Medicare End of Life Care Part 2
I am using the definition of end of life care to include all the medical services and costs associated with treatments provided in the last year of a person's life. Since the majority of deaths are in patients 65 and older Medicare is the primary payor for these services and it is important to know what I pointed out yesterday in that Medicare is going broke and it is projected that within eight years all assets will be completely depleted. This is a dire circumstance and one that is being avoided by both political parties in all the discussions about health care reform.

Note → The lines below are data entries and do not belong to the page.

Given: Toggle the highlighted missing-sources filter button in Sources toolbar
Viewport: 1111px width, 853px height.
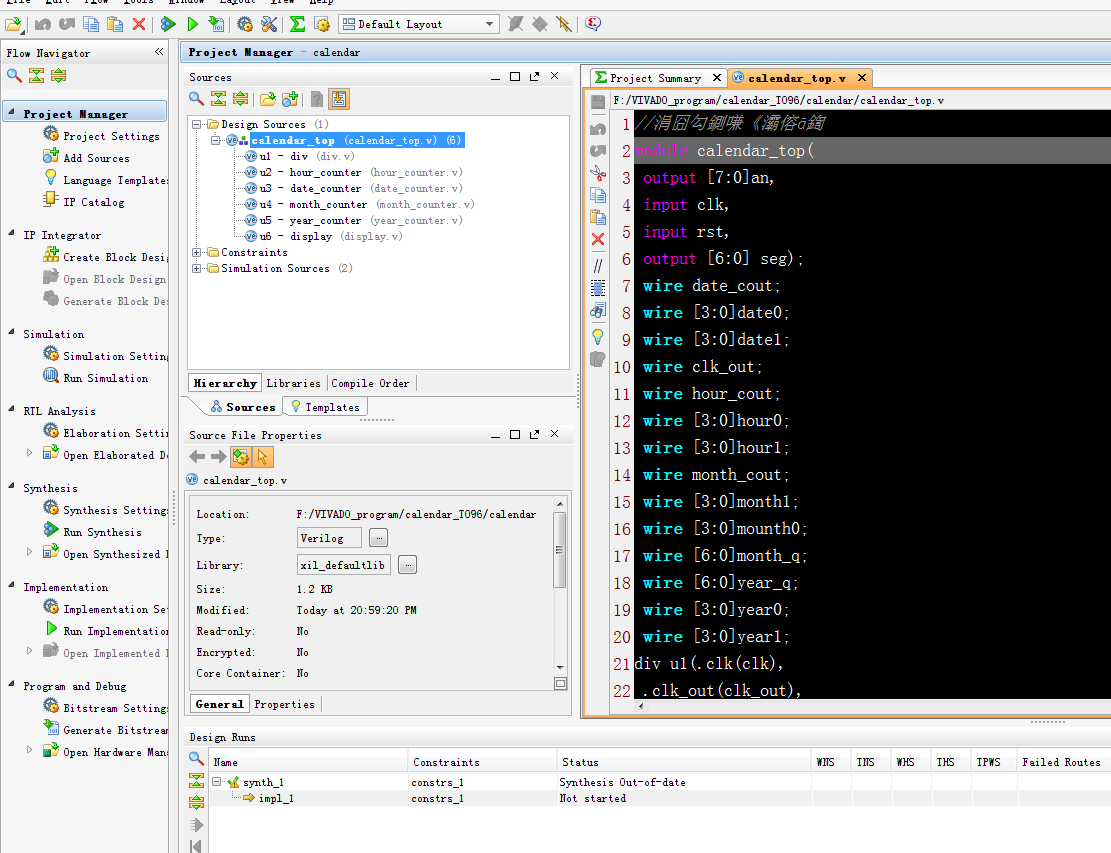Looking at the screenshot, I should click(x=338, y=99).
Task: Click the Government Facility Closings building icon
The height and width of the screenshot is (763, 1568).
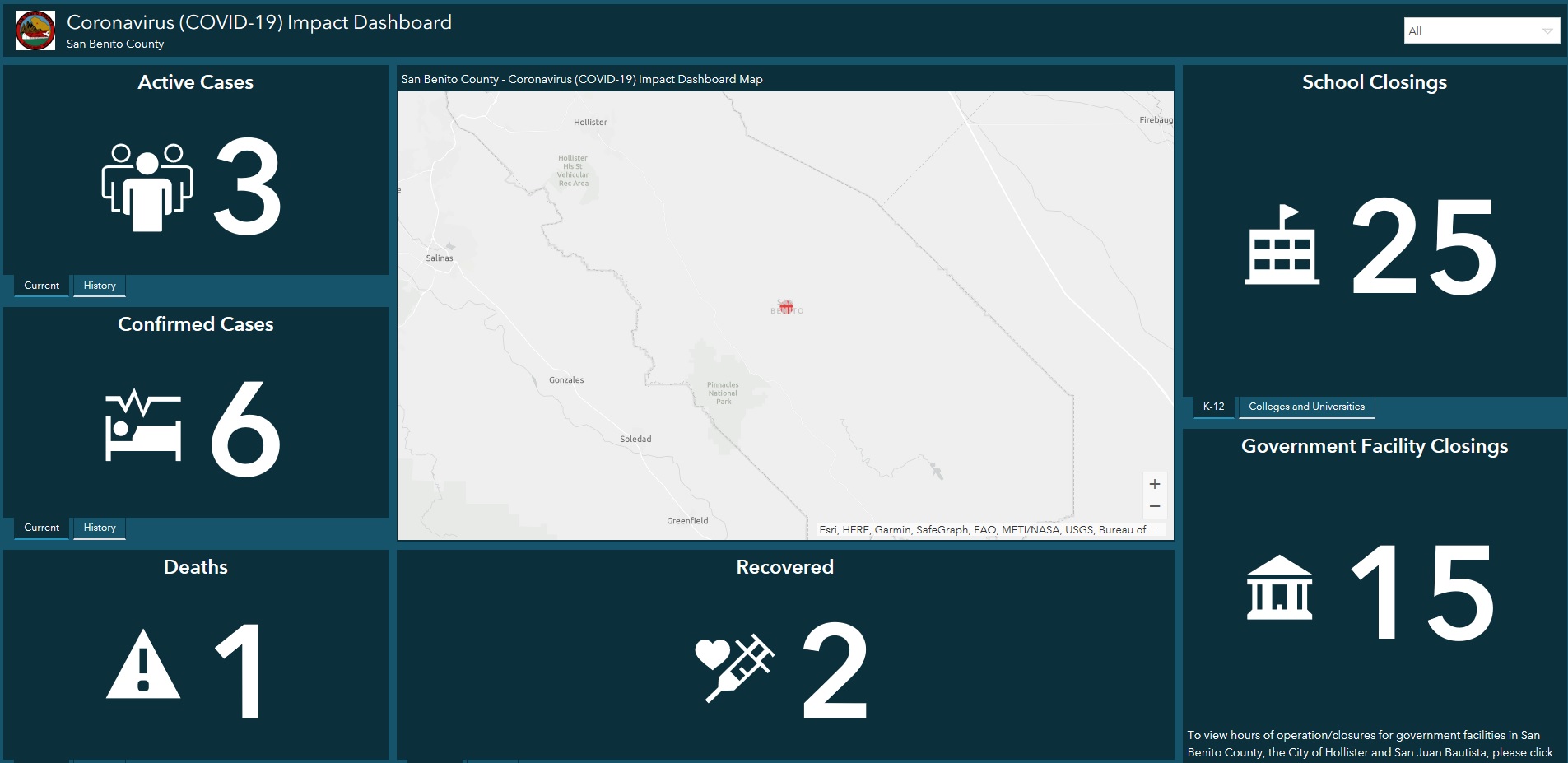Action: [x=1280, y=589]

So how does this relate to end of life care? 80% of people who die here in the United States are Medicare beneficiaries. 27% of Medicare's total budget is spent on last year of life care with 40% of that in the last 30 days of life. Any reductions in Medicare costs is going to have to take into account end of life care with the goal of having more people who die of chronic terminal illnesses die at home or in hospice care rather than in hospitals. Hospital care results in greater costs not just for the hospitalization itself but all the expensive tests including MRIs and laboratory work. Many of these costs are for treatments that may extend the life span of someone with a chronic terminal illness by one or two days. That will have to change. Unfortunately, most people don't have access to hospice care and ethnic minorities have even less access that whites.
I am not saying that limiting end of life care is a good thing. But it will have to be done and this is an area that is being avoided in all the various discussions about health care reform.
Thought for the day
One of the problems of deliberate rationed care is that someone has to do the rationing.